Clio and Kit had learned to swim when they were very young. Dr Kelly had stood waist deep in the water to teach them. As a young medical student he had once pulled three dead children from the Glass Lake, children who had drowned in a couple of feet of water because nobody had taught them how to swim.

It had made him very angry. There was something accepting and dumb about people who lived on the edge of a hazard and yet did nothing to cope with it. Like those fishermen over in the West of Ireland who went out in frail boats to fish in the roaring Atlantic. They all wore different kinds of jumpers so they would know whose family it was when a body was found.

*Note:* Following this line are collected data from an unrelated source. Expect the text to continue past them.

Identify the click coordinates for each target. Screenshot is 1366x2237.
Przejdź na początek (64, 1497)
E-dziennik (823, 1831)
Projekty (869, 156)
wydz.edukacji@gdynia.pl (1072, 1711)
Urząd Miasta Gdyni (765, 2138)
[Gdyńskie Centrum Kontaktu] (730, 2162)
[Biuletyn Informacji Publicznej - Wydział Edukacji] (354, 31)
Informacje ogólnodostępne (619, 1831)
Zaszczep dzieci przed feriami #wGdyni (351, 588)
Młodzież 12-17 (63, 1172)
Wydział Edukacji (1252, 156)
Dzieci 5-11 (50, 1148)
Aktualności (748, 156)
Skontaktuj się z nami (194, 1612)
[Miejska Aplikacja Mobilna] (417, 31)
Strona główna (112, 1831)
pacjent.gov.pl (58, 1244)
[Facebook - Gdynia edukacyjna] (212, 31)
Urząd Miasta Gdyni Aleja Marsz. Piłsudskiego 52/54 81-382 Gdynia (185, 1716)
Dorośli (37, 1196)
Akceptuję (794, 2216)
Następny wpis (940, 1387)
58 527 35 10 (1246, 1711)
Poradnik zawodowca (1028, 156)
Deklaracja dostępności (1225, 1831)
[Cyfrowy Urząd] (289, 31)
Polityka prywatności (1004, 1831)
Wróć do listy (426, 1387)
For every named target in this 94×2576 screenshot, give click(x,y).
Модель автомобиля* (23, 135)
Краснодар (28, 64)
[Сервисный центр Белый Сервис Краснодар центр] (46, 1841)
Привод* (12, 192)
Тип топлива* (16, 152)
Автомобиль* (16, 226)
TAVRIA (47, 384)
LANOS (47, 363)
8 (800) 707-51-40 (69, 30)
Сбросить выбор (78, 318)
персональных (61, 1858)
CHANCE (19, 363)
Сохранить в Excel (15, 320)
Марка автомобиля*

Each family had its own stich. Complicated and perverse, Dr Kelly thought. Why hadn't they taught the young fishermen to swim? As soon as the young Kellys and McMahons could walk they were taken to the lake shore. Other families followed suit; the doctor was a figure of great authority.

Young Philip O´Brien from the hotel learned, and the Hanley girls. Of course, old Sullivan from the garage told the doctor to keep his hands off other people's children, so Stevie and Michael probably couldn't swim to this day.

Peter Kelly had been in other countries where lakes like this one had been tourist attractions. Scotland, for example. People came to visi places just beacause there was a lake there. And in Switzerland, where he and Lilian had spent their honeymoon, lakes were all important. But in Ireland in the early fifties, nobody seemed to see their potential.

People thought he was mad when he bought a small rowing boat jointly with his friend Martin McMahon. Together they rowed and fished for perch, bream and pike. Big ugly fish all of them, but waiting for them on the everchanging waters of their lake was a restful pastime.

The men had been friends since they were boys. They knew the beds of reeds and rushes where the moorhens sheltered and where sometimes even the swans hid from view. They occasionally had company on the lake as they went out to fish, since a few local people shared their enthusiasm; but normally the only boats saw on Lough Glass were those carrying animal foodstuff or machinery from one side to other.

Farms had been divided up so pecuilarly that often a farmer had bits of land so far apart that the journey across the water could well be the shortest route. Yet another strange thing about Ireland, Peter Kelly often said, those inconvenient things that weren't laid on us by a colonial power we managed to do for ourselves by incessant family feuds and differences.